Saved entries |

☆ ☆ ☆ ☆

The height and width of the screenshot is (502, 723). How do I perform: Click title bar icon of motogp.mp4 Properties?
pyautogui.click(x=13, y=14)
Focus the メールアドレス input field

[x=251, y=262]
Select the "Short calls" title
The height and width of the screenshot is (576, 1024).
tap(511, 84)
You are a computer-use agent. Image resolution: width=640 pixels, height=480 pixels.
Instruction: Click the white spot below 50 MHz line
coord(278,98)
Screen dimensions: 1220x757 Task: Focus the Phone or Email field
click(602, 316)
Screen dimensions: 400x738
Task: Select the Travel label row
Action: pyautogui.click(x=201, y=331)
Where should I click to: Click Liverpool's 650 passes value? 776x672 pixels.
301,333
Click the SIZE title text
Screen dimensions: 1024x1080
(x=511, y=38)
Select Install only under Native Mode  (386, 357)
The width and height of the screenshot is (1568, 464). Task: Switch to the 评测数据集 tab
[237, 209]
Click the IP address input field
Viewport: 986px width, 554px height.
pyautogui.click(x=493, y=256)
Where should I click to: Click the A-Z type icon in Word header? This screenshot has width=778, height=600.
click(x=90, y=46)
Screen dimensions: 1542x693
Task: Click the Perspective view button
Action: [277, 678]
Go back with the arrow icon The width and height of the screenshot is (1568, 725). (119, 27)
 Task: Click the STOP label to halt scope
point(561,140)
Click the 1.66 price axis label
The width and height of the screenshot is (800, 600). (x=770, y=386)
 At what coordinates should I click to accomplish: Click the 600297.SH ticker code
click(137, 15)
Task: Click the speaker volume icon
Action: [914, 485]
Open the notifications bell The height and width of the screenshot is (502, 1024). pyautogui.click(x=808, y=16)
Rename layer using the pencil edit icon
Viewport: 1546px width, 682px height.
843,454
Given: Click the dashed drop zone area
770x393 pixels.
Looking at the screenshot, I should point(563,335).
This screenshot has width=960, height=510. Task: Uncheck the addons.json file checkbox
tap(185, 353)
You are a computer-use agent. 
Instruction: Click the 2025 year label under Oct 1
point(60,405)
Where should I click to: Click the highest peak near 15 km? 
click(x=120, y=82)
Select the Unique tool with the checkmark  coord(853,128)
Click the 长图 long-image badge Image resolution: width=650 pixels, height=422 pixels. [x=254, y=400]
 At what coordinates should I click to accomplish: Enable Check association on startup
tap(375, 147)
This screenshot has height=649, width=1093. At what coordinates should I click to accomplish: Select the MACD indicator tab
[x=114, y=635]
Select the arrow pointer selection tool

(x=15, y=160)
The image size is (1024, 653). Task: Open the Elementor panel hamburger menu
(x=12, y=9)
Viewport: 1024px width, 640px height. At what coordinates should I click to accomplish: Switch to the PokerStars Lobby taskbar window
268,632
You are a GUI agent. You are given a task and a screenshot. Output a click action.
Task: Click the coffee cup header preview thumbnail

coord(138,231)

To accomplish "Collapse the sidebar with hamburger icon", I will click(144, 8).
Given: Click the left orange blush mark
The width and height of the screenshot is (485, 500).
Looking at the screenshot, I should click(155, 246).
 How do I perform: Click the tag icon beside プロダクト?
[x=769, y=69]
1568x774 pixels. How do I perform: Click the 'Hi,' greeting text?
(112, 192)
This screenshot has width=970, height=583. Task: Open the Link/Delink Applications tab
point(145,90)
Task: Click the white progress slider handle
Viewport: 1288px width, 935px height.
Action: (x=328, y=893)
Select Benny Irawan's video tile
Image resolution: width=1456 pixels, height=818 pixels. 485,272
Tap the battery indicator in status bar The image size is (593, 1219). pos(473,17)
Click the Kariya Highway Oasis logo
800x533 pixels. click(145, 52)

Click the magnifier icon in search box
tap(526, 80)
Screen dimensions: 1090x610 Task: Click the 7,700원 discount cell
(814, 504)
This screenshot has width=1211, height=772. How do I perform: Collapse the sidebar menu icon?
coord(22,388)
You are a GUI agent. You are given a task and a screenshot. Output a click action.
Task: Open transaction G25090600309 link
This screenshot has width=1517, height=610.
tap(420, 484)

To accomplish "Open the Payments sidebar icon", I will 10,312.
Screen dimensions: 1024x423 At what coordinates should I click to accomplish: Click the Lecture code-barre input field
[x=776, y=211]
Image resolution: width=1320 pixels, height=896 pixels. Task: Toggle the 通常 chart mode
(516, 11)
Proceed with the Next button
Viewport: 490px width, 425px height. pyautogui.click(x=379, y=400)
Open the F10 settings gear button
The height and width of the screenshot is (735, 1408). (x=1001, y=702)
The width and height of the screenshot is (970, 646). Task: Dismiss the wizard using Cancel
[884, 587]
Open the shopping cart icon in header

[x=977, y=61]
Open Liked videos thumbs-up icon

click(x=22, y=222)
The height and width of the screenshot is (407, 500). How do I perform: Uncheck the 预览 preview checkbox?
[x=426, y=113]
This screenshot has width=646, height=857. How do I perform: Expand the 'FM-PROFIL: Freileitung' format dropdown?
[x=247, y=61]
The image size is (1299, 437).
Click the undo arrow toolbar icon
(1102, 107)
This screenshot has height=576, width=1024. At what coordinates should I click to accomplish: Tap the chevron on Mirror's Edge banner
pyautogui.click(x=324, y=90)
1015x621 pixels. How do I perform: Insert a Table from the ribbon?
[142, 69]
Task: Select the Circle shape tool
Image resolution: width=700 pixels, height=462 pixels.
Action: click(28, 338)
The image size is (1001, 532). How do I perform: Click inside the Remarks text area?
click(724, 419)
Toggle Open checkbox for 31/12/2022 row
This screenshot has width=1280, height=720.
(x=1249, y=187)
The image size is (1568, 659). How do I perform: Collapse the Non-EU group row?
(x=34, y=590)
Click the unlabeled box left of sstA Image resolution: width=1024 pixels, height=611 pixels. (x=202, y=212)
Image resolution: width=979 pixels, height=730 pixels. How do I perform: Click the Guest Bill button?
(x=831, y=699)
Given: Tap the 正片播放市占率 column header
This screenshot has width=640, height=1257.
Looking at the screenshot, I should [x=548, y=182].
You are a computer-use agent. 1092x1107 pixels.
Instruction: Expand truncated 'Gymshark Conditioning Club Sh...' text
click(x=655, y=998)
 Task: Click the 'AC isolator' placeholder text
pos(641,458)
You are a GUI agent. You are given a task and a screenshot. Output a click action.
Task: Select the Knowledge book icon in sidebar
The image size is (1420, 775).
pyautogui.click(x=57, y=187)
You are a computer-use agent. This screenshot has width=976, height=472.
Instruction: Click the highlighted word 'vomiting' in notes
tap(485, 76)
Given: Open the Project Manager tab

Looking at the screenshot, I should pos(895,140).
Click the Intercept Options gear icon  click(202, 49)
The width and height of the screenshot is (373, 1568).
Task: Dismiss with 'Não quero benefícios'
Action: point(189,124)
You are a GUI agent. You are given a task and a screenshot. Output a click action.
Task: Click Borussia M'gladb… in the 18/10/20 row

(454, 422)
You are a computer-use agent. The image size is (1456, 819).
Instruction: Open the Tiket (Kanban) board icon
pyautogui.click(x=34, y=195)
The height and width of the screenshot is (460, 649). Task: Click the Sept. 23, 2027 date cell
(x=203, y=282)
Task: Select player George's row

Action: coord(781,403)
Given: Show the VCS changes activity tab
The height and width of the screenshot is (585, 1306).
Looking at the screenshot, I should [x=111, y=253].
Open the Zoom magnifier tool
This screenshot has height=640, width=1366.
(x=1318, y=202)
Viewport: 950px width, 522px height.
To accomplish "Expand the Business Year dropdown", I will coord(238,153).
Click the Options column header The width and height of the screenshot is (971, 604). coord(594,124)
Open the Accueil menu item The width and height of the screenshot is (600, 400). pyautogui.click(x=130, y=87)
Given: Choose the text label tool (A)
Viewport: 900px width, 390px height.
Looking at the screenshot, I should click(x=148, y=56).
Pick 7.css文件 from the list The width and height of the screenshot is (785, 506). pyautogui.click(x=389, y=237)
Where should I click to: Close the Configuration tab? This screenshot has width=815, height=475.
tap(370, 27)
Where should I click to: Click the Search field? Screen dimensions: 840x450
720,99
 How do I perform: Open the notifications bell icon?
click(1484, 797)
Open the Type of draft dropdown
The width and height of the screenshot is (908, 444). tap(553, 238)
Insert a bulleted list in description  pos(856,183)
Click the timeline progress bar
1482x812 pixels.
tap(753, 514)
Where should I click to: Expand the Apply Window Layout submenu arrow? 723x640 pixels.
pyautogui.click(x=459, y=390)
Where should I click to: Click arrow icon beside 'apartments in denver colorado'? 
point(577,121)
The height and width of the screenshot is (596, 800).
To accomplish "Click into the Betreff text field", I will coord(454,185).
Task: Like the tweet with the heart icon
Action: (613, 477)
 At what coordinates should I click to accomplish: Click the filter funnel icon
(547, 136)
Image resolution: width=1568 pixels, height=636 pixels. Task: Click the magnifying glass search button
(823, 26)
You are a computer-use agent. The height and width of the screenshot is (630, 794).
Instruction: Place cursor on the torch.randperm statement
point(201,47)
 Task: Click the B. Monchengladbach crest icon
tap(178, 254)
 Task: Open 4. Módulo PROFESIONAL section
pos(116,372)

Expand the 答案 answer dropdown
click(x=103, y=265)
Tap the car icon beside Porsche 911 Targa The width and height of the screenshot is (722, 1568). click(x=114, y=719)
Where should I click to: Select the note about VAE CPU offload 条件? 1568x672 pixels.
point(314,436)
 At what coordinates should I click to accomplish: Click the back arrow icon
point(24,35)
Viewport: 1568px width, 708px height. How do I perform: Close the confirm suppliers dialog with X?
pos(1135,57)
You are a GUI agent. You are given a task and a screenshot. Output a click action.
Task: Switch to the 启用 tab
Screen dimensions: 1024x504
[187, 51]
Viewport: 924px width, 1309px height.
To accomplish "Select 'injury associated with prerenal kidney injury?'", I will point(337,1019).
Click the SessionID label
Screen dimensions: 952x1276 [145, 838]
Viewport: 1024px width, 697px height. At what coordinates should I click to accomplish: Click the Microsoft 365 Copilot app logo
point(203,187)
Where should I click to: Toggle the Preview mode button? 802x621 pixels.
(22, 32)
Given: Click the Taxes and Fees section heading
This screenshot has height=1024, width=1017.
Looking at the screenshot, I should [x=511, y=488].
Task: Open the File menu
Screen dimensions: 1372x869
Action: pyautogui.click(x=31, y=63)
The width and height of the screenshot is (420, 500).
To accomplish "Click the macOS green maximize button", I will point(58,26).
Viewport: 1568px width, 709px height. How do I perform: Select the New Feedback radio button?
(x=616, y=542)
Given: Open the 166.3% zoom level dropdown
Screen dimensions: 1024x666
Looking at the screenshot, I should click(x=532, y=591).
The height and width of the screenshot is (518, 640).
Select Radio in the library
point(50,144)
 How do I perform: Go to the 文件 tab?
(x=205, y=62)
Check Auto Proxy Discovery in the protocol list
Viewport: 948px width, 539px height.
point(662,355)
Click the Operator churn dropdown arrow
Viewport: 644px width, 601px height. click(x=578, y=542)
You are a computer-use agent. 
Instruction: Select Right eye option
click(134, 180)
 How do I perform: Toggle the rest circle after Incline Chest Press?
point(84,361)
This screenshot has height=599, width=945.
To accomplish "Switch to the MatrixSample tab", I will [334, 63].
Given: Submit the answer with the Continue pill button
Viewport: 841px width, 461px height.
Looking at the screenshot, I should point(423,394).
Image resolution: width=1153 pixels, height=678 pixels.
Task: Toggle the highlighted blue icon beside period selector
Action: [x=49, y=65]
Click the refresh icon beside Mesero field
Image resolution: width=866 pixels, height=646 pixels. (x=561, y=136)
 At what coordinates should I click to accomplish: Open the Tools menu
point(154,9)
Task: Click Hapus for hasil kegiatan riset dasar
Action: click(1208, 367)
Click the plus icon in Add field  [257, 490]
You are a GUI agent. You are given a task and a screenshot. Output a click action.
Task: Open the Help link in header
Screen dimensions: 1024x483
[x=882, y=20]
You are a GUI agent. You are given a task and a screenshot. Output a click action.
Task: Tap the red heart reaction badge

☆ ☆ ☆ ☆

Your answer should consist solely of the lines above from the line with "This screenshot has width=960, height=510." to the line with "Click the 长图", both included, reproduced exactly.

Your solution |
This screenshot has width=960, height=510. Task: Uncheck the addons.json file checkbox
tap(185, 353)
You are a computer-use agent. 
Instruction: Click the 2025 year label under Oct 1
point(60,405)
Where should I click to: Click the highest peak near 15 km? 
click(x=120, y=82)
Select the Unique tool with the checkmark  coord(853,128)
Click the 长图 long-image badge Image resolution: width=650 pixels, height=422 pixels. [x=254, y=400]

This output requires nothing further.